• _TASK INSTRUCTIONS_
Report every line in the entries below that contains the word "dropdown". Case counts.

• _TASK INPUTS_
........
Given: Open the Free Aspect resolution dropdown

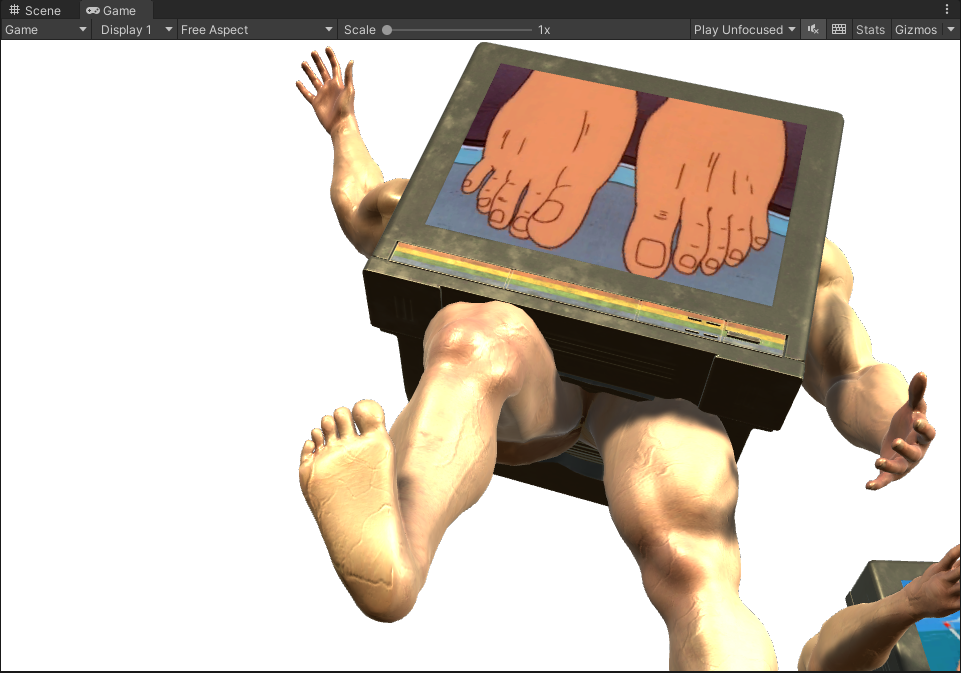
........
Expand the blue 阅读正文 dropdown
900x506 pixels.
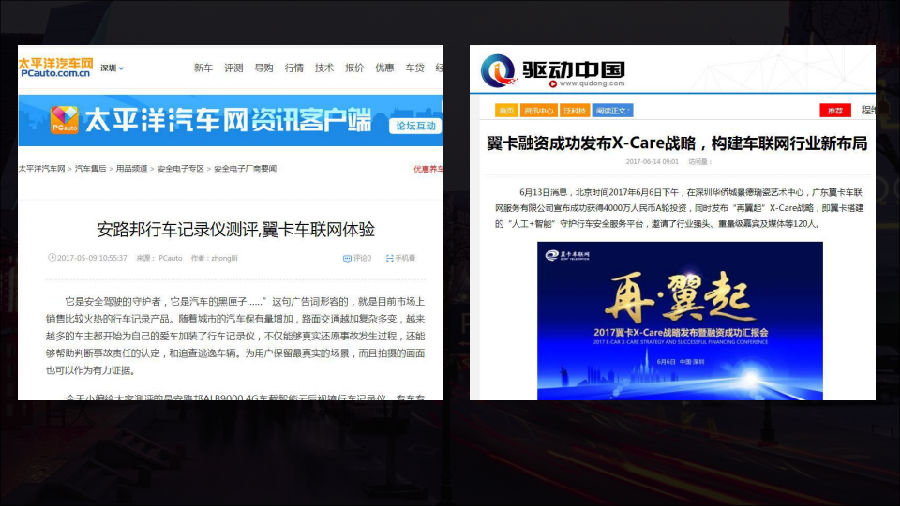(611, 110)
........
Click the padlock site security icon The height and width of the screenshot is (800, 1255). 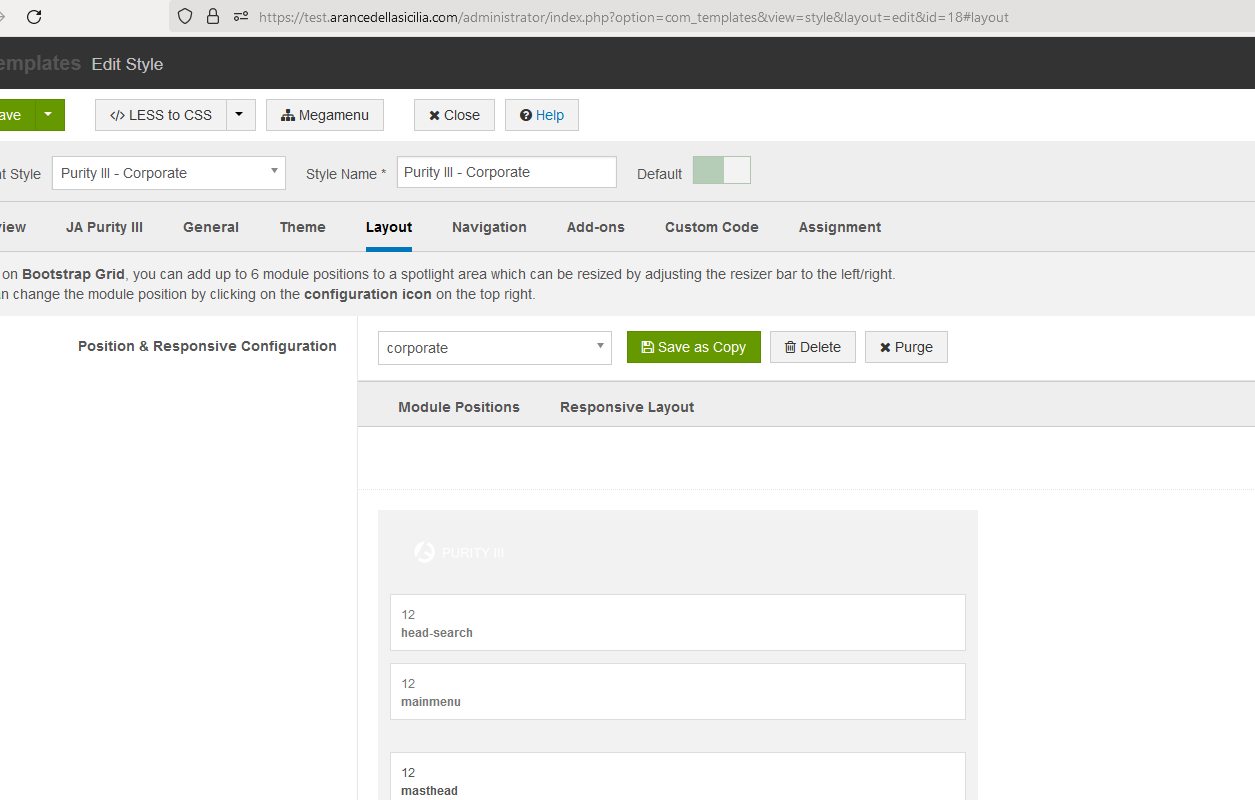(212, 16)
........
• _CORRECT ANSWER_
Given: Open the Free Aspect resolution dropdown
Expand the blue 阅读正文 dropdown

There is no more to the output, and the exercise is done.